In late August, just about the time that everyone was losing their minds over the Popeyes chicken sandwich, McDonald's owners weren't panicking exactly, but...well, yeah, they were panicking.
"Unfortunately, we’re still not in the game. That is going to change," the National Owners Association, an organization that represents McDonald’s franchisees, wrote to its members in a letter the previous month. "JFK called for a man on the moon. Our call should be a category leading chicken sandwich."
More than eight years elapsed between the time that President John F. Kennedy addressed Congress to outline his ambitious space exploration program and that unforgettable day when Apollo 11 touched down on the surface of the moon. McDonald's breaded, pickle-topped moonshot is on a slightly more accelerated schedule, and it's already being tested in 230 restaurants in Kentucky, Tennessee, Texas, and Virginia.
The Crispy Chicken Sandwich and the Deluxe Crispy Chicken Sandwich will look familiar to anyone who's also a regular at Popeyes or Chick-fil-A; according to CBS News, it's topped with a dill pickle chip, comes on a buttered potato roll, and is served in a foil bag. It also has an equally familiar-sounding ingredient: monosodium glutamate, or MSG.
McDonald's doesn't currently use MSG in the other items that compose its regular, nationally available menu—but both Chick-fil-A and Popeyes list it as an ingredient in their own chicken sandwiches and chicken filets.
"We use real, quality ingredients to elevate the taste of our food so our customers all over the world can enjoy,” Cindy Goody, McDonald’s chief nutritionist, said in a statement. “We’re passionate about our food and take great care to offer delicious, quality menu options to our customers that are produced and sourced in a responsible way.”
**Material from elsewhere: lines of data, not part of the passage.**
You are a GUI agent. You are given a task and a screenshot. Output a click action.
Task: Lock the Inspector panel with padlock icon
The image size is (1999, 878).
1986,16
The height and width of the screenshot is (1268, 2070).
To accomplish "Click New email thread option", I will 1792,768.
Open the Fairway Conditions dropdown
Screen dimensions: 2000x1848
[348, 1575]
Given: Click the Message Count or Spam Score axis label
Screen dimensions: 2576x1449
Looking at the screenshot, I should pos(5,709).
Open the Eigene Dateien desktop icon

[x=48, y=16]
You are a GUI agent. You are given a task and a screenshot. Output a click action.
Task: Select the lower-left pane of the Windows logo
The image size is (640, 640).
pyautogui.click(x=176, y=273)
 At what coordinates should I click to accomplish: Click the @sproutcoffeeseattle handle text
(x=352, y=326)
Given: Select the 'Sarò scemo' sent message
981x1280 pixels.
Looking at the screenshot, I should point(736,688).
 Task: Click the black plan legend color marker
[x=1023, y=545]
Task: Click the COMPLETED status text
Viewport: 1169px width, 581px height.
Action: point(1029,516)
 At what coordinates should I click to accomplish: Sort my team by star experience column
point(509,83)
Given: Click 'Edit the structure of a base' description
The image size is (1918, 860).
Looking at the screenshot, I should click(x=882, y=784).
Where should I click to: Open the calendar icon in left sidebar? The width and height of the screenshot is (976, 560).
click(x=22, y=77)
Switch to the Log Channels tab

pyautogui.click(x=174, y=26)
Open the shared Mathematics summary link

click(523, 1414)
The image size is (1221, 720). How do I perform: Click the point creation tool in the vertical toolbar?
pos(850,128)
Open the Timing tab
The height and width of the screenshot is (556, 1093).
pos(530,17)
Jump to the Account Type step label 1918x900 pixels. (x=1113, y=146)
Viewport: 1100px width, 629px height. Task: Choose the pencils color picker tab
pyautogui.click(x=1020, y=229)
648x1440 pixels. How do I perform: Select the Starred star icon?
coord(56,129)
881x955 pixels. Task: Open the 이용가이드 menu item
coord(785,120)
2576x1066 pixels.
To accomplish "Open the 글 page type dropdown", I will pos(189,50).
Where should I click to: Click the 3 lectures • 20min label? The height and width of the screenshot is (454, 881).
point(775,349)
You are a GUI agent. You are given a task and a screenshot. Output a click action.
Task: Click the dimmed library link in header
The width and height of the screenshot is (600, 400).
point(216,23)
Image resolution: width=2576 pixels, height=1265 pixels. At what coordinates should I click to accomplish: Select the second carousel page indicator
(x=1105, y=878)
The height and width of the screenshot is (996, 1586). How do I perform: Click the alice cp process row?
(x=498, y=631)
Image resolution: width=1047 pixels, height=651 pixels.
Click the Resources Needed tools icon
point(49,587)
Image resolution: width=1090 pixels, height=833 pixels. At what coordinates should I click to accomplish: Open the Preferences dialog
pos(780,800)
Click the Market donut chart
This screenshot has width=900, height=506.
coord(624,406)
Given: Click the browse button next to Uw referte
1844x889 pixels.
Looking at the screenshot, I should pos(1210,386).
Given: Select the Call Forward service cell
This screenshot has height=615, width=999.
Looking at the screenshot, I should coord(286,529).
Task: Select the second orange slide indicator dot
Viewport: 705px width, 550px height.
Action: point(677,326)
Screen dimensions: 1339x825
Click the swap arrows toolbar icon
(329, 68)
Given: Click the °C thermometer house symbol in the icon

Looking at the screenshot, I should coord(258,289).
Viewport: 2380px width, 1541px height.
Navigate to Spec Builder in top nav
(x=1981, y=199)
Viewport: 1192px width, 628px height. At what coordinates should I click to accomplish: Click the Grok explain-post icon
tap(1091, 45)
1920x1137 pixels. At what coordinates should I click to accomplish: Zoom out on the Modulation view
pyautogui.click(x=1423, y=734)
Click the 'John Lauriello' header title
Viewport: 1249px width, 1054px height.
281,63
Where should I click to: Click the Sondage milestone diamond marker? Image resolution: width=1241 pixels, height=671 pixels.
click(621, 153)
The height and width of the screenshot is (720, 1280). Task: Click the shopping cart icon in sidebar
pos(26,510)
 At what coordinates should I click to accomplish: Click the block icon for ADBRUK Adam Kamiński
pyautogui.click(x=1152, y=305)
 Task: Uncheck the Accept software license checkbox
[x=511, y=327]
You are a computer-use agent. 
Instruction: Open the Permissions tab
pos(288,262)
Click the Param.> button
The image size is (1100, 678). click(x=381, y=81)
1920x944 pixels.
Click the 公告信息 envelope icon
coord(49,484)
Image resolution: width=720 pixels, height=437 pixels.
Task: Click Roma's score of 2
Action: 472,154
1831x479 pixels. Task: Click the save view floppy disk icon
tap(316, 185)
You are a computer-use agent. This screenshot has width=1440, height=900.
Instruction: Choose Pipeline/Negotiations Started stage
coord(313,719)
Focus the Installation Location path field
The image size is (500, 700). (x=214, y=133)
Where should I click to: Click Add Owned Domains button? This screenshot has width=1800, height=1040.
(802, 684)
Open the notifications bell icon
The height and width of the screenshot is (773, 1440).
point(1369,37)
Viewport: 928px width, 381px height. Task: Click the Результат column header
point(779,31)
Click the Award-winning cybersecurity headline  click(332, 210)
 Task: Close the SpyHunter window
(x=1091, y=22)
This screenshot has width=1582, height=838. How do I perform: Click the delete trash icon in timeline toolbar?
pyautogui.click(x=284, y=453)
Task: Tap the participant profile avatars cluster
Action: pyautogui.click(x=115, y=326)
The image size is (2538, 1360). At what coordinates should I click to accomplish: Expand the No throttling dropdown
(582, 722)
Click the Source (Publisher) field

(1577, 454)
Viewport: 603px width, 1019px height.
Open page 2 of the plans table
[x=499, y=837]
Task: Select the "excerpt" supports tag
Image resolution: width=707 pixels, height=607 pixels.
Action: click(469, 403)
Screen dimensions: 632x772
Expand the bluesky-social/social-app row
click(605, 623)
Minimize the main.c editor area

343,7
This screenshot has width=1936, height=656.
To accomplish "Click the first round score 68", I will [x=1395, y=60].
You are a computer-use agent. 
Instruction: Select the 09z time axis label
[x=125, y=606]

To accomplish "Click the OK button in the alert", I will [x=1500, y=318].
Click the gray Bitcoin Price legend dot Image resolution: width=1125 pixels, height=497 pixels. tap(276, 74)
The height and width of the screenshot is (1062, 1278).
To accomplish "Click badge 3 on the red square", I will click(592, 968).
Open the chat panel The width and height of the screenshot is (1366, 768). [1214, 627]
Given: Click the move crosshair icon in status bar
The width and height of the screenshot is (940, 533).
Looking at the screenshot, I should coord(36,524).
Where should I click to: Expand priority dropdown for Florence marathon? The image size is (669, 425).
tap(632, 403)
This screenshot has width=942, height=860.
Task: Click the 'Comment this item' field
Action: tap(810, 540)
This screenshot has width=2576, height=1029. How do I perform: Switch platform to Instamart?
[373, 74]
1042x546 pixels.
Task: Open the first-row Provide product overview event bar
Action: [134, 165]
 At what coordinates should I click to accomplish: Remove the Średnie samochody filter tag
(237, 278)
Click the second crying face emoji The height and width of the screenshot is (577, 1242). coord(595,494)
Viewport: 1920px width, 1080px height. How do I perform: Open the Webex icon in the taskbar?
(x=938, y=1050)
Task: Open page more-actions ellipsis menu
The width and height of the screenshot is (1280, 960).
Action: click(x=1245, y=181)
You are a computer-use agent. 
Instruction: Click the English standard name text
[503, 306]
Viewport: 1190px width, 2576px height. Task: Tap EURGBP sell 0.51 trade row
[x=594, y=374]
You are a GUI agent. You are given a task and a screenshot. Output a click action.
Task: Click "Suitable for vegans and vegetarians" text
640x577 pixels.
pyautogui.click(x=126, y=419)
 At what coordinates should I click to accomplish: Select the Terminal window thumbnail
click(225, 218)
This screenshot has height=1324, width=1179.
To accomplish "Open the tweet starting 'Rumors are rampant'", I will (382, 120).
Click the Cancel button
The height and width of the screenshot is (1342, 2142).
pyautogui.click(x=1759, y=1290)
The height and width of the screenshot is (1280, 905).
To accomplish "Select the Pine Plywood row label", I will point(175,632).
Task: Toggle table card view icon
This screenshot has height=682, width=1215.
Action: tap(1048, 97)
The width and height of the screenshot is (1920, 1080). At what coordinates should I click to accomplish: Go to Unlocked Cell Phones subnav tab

Although your grandmother might still express concern about MSG—as did a lot of people in the 1980s—the widely used flavor-enhancer is generally recognized as safe by the FDA. It's just a combination of salt (the monosodium part) and an amino acid that is naturally present in everything from tomatoes to breast milk (glutamic acid).
"The glutamate in MSG is chemically indistinguishable from glutamate present in food proteins," the FDA writes on its website. "Our bodies ultimately metabolize both sources of glutamate in the same way. An average adult consumes approximately 13 grams of glutamate each day from the protein in food, while intake of added MSG is estimates [sic] at around 0.55 grams per day."
So yes, McDonald's has added one more ingredient to its Crispy Chicken Sandwich, but that's not newsworthy because of the MSG itself, it's newsworthy because it just shows that the fast food giant is taking one more step to compete with (or to straight-up copy) two of its biggest challengers in the chicken sandwich game.
Not every astronaut gets to walk on the moon, McDonald's. That's okay, too.